__EXERCISE REQUIREMENTS__
Return every line of the material below that contains the word "will".

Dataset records
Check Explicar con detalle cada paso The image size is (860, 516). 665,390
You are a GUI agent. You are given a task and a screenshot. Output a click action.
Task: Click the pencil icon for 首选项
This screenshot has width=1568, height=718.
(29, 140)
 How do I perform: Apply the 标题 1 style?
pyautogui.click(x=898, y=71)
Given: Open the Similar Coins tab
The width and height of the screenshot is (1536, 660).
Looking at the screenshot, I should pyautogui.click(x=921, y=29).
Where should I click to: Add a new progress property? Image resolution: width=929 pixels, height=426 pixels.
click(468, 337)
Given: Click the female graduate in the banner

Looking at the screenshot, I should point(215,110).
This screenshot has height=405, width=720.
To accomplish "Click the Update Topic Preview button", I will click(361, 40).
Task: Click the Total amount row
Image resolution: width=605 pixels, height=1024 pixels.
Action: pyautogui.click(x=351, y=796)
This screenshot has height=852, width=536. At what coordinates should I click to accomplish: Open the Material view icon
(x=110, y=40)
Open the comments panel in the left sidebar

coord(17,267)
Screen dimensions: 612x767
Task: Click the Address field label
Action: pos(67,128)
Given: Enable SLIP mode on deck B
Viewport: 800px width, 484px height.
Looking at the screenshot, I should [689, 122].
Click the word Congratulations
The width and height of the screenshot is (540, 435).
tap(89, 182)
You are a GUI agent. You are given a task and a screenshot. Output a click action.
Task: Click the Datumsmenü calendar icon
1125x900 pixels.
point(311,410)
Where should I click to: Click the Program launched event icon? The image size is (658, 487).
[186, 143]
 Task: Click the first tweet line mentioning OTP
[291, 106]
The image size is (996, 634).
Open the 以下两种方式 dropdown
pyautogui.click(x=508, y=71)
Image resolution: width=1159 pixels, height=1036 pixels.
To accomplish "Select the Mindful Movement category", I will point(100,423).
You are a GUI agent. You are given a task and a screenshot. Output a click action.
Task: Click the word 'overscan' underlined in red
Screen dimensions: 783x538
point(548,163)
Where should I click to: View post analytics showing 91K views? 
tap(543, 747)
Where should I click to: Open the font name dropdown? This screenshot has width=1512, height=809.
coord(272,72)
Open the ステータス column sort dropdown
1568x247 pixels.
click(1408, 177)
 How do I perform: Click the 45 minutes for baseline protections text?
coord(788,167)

__EXERCISE OUTPUT__
To accomplish "Click the Update Topic Preview button", I will click(361, 40).
To accomplish "Select the Mindful Movement category", I will point(100,423).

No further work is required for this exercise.